Earnest L. Johnson Jr. was born October 22, 1943, in Lubbock, Texas. After the family relocated to Arizona, Johnson's father, Ernest Johnson Sr., begin singing with a local gospel group called the Crusaders. As a teenager Johnson joined his father in the group. Johnson released his debut single, "You Need Love," on Asnes Records in 1961.

Campbell and Johnson backed local singer Little Worley on his single "Who Stole My Girl" in 1961. They made their first recordings as a duo (initially as Ernie & Eddie) in 1963 with "It's A Weak Man That Cries," released on Checker Records and Nightingale Record. Musically, Eddie & Ernie are often compared to American soul duo Sam & Dave, but unlike Sam & Dave, they wrote all their own music. Although they recorded for several labels, some quite large such as Columbia, Chess, and Buddah, they never had any significant chart success. Their biggest R&B hit, "Time Waits For No One," on Eastern Records reached #34 on the R&B chart in 1965. In 1971, they both joined a local group, Phoenix Express. Their recordings later became popular with aficionados such as Dave Godin, on whose Deep Soul compilations several of their tracks appear.

Campbell died on July 10, 1994, in Los Angeles, at age 53.
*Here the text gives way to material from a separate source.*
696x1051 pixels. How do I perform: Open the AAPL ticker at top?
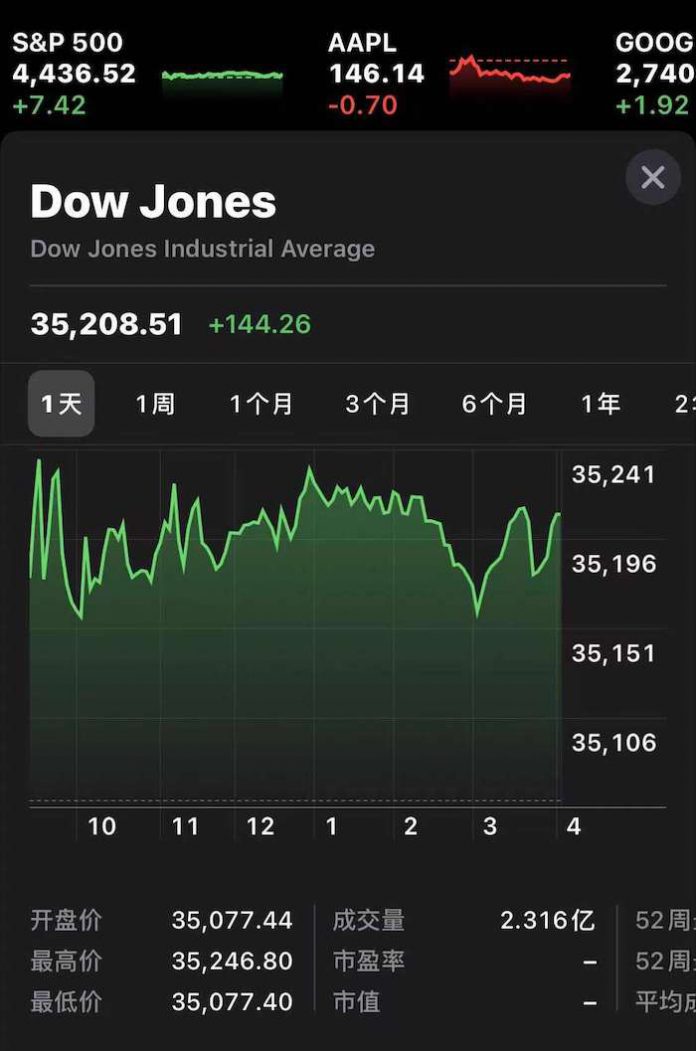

Johnson was killed in a hit-and-run accident on August 20, 2005, in Phoenix, at age 61. On November 9, 2019, Johnson received a headstone in his honor at Resthaven/Carr-Tenney Memorial Gardens in Phoenix. John Dixon, who facilitated the ceremony and handled the purchasing of the headstone had interviewed Johnson. Dixon, who describes himself as "Arizona's unofficial music historian," met Johnson after being contacted by British record producers and music enthusiasts about Eddie & Ernie. He discovered that Johnson was homeless in Phoenix, tracked him down and brought him to a Denny's for breakfast where he conducted the interview. Dixon wanted to help him, so with the permission of Johnson's family he took over power of attorney for some of his songwriting royalties. Dixon also worked with soul music enthusiast Dave Godin to release an Eddie & Ernie compilation CD titled Lost Friends on Ace Records' sub label Kent Soul in 2002.

==Discography==

=== Compilations ===

- 2002: Lost Friends (Kent Soul)

=== Singles ===

- 1961: "You Need Love"/"Tell Her For Me" (as Ernie Johnson) (Asnes 104)
- 1962: "Who Stole My Girl"/"You Better Watch Your Step" (as Little Worley & The Drops) (Ramco 3710)
- 1963: "Who's Been Knocking On My Door"/"It's A Weak Man That Cries" (Nightingale 5102 & Checker 1057)
- 1963: "Found a Love, Where It's At"/"Self Service" (as The New Bloods) (Madley 101 & 20th Century Fox 554)
- 1963: "Time Waits For No One"/"That's The Way It Is" (Tomorrow 5105 & Eastern 602 & in 1964, Checker 1086)
- 1964: "I'm A Young Man"/"Turn Here" (Eastern 603)
- 1965: "I'm Goin' For Myself"/"The Cat" (Eastern 606)
- 1965: "Outcast"/"I'm Gonna Always Love You" (Eastern 608)
- 1965: "I Believe She Will"/"We Try Harder" (Shazam 1004 & Chess 1984)
- 1966: "I Can't Do It (I Just Can't Leave You)"/"Lost Friends" (Eastern 609)
- 1966: "A Beautiful World"/"Indication" (Loadstone ????)
- 1967: "Doggone It"/"Falling Tears" (Indian Drums) (Columbia 4-44276)
- 1967: "The Groove She Put Me In"/"Indication" (Columbia unissued)
- 1967: "Why Do You Treat Me Like You Do"/"Contagious Love" (as Eddie Campbell) (Artco 103)
- 1967: "I Can't Stop The Pain"/"In These Very Tender Moments" (as Ernie Johnson) (Artco 104)
- 1970: "Woman, What Do You Be Doing"/"Thanks For Yesterday" (Revue 11049)
- 1971: "Thanks For Yesterday" / "Tell It Like It Is" (Revue 11063)
- 1971: "You Give Me Love To Go On" / "Tell It Like It Is" (Revue 11063)
- 1971: "Hiding In Shadows"/"Standing At The Crossroads" (Buddah BDA-250)
- 1972: "Beautiful World" / "Indication" (as Ernie & Ed) (Jay Boy 58)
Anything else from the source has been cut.